## What to produce
With the pictures excluded, output only the lines from the one containing "You are a GUI" through the last line of the entries, unchanged.

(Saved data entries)
————
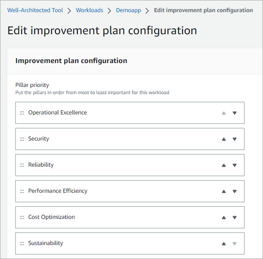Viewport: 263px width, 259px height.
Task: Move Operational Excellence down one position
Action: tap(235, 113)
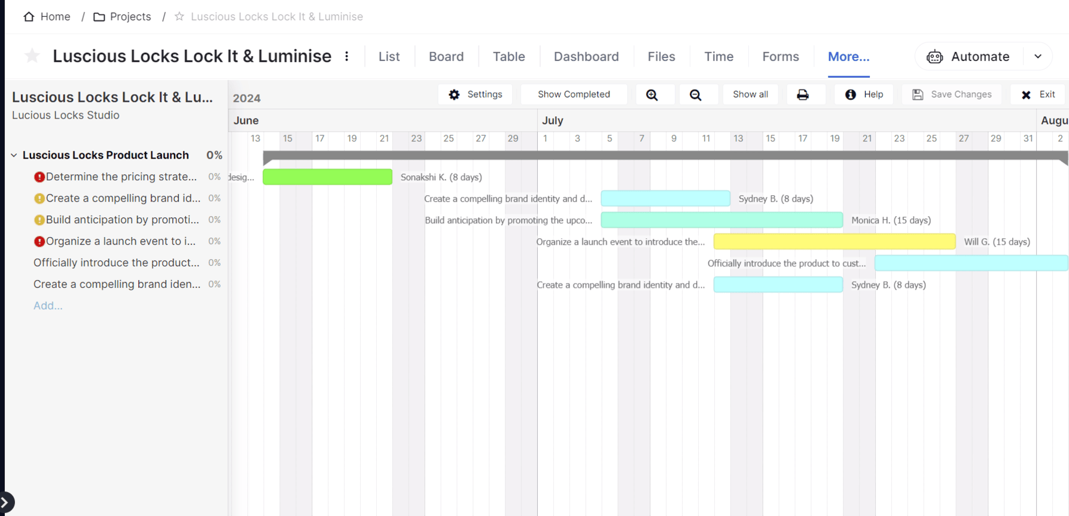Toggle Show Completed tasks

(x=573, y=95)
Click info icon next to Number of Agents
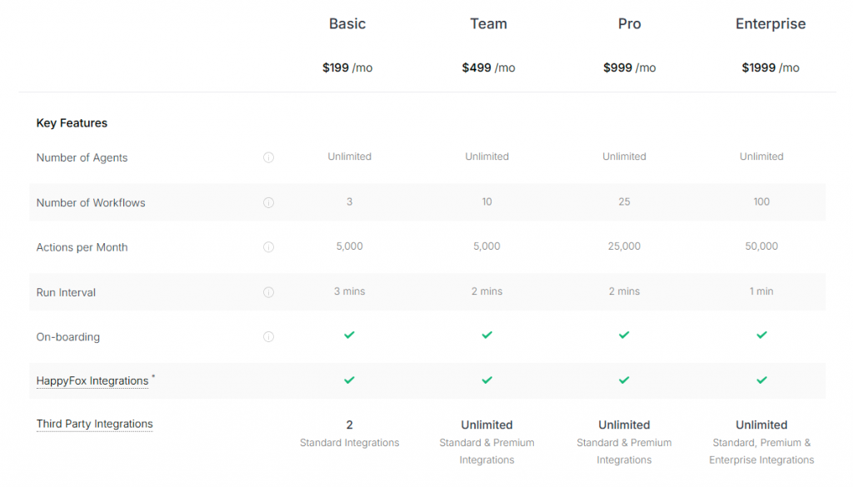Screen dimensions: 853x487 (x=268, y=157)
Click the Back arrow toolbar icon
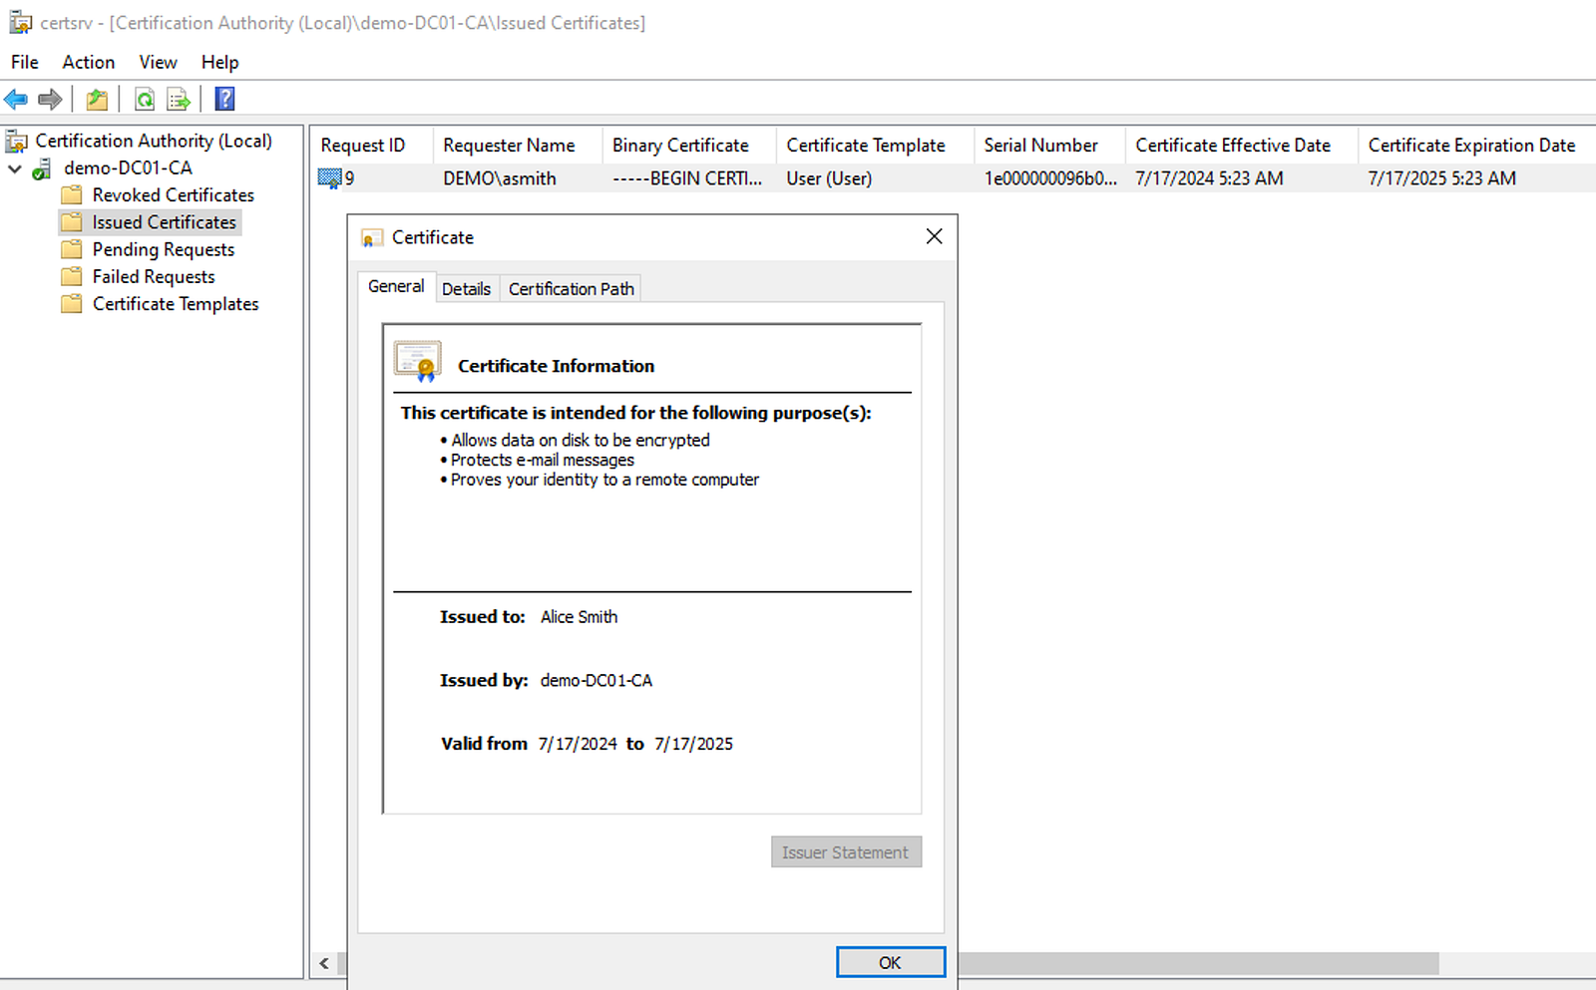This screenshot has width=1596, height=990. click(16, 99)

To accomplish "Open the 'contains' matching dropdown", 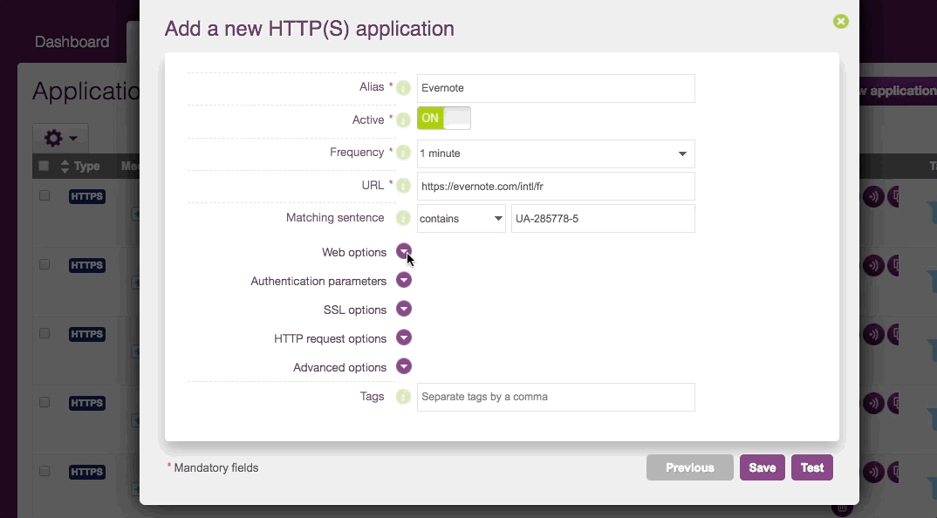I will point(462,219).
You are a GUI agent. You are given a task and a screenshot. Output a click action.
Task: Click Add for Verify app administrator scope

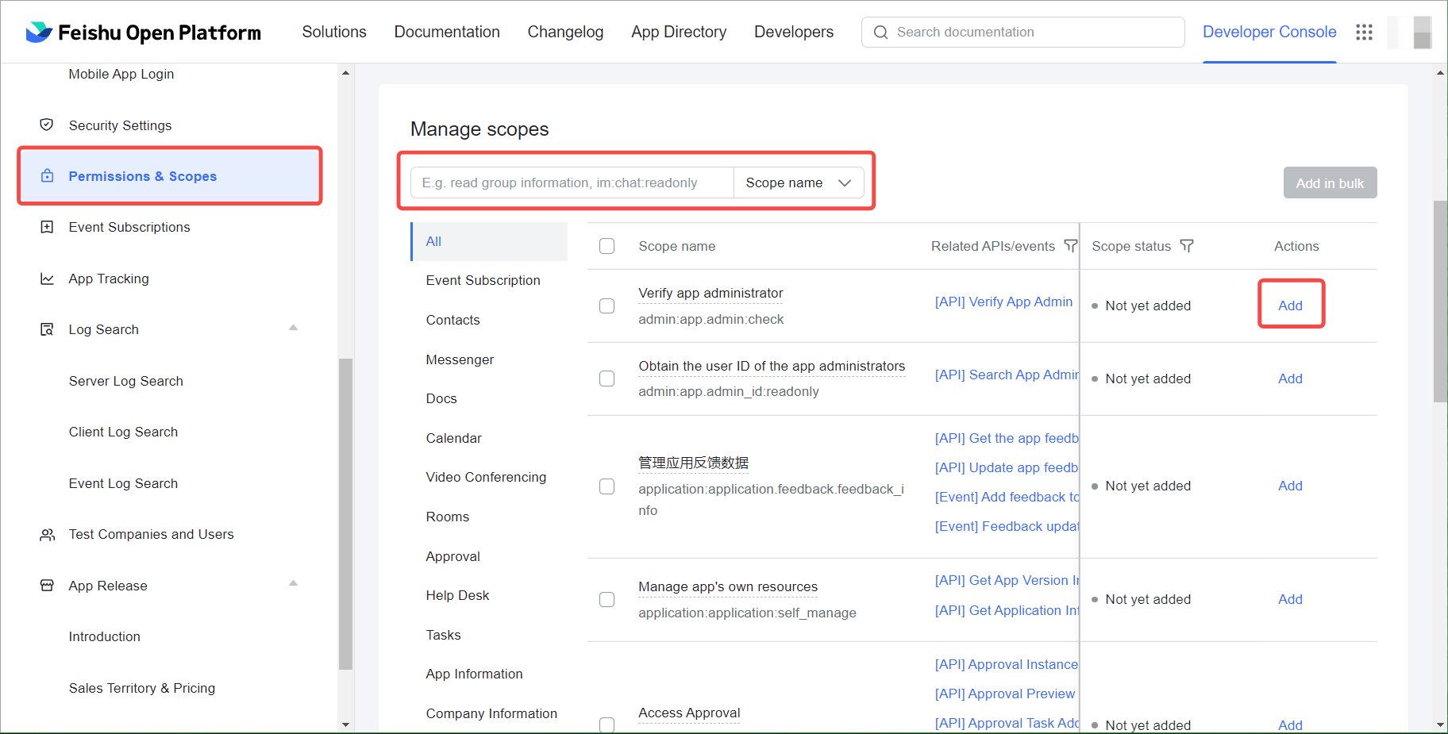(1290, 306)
————
## Answer box
You are a GUI agent. You are given a task and a screenshot. Output a click action.
Task: Click Add for Verify app administrator scope

(1290, 306)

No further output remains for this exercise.